Eli shadowed her with the protective attention of a man who'd read too many pregnancy complications in his veterinary textbooks. He brought her water, adjusted her chair, intercepted Mrs. Patterson's protein plates with diplomatic skill.

"You're hovering," Maya told him.

"I'm attending. There's a difference."

"You're hovering. You've been hovering since the third trimester started."

"You're carrying our daughter. My instinct is to hover. My therapist says it's a healthy expression of anxiety as long as I respect your autonomy."

"Your therapist sounds wise."

"She is wise. She also told me to stop comparing human gestation to equine gestation."

"Good advice."

The evening softened into the long, golden twilight of the solstice—the sun taking its time, as if reluctant to end a day this beautiful. Maya sat in a chair by the memorial, her feet elevated on a cushion Hannah had brought, and watched the town move around her.

She saw Clara and Sam at a table near the roses, deep in conversation that looked more personal than academic. She saw Mrs. Kovac holding court with the library board, her glass of wine untouched because she didn't drink but liked having a prop. She saw Hannah and Marco chasing the twins through the garden, and George Hendricks lecturing Tom Bergstrom about wood grain, and Sheriff Kowalski talking to the teenager from the coffee shop about something that made them both laugh.

She saw Willow Creek. Her town. Her community. The collection of imperfect, opinionated, generous, infuriating people who'd shown up at her door with doorknobs and casseroles and opinions and love.

"What are you thinking about?" Eli asked, sitting beside her.

"Architecture."

"Specifically?"

"The architecture of community. How people build structures around each other—not physical structures, but social ones. Support networks, traditions, gossip channels, bakery loyalties." She gestured at the crowd. "This is architecture. This gathering, this garden, this town. It's all built. Someone laid the foundation, and everyone else has been adding to it ever since."

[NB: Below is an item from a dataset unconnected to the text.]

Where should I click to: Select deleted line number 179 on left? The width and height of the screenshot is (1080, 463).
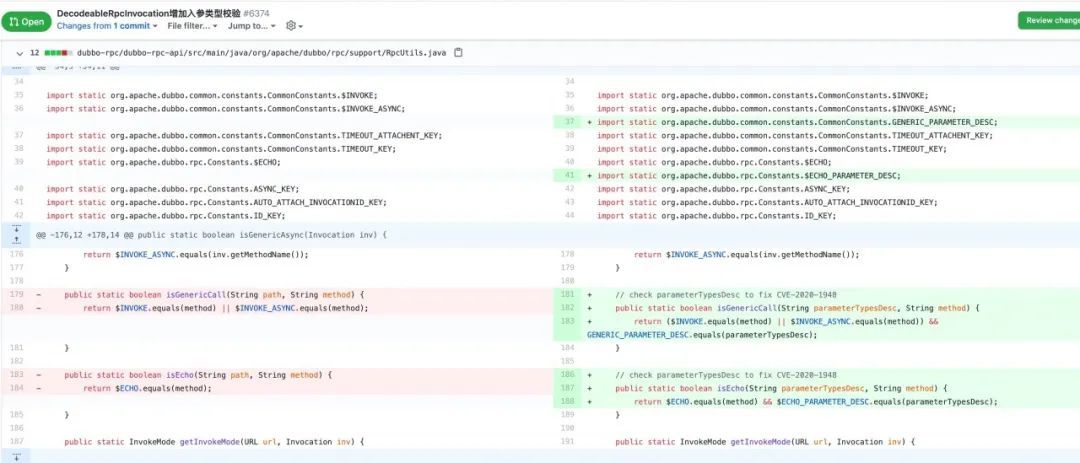pos(16,294)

"Patrick Sullivan laid this foundation."

"Patrick and Rose and James and Margaret and Mrs. Kovac and everyone who came after. Building by building, relationship by relationship, boring Tuesday by boring Tuesday."

Eli took her hand. "And now we're adding to it."

"We're adding a whole new wing." She placed their joined hands on her belly, where baby Rose was kicking with the particular vigor of someone who'd inherited both her mother's impatience and her father's stubbornness.

"She's going to be a handful," Eli said.

"She's a Chen-Santos. She'll be a force of nature."

"Spoken like someone who's met our families."

Maya laughed, and the laugh carried across the garden, joining the hundred other sounds of a town celebrating the longest day of the year in a garden built for love.

The sun finally set, turning the sky to fire and then to ash and then to the deep, star-scattered blue of a midsummer night. The lights came on—the same strings Tom had hung for the wedding, now permanent fixtures in the garden—and the memorial stones glowed in their warm light, the names visible even from across the garden.

*ROSE TAKAHASHI SULLIVAN*

*Because someone should.*

Maya looked at the stone and felt, as she always felt, the presence of her grandmother—not supernatural, not ghostly, but present in the way that love is always present in the places where it was practiced. In the garden, in the house, in the walls and stones and soil.

"Happy solstice, Grandma," she whispered.

And the baby kicked, and the night deepened, and the town kept celebrating, and Maya sat in the center of it all—architect, wife, mother-to-be, keeper of the house—and felt the year's longest day close into something that was finally hers.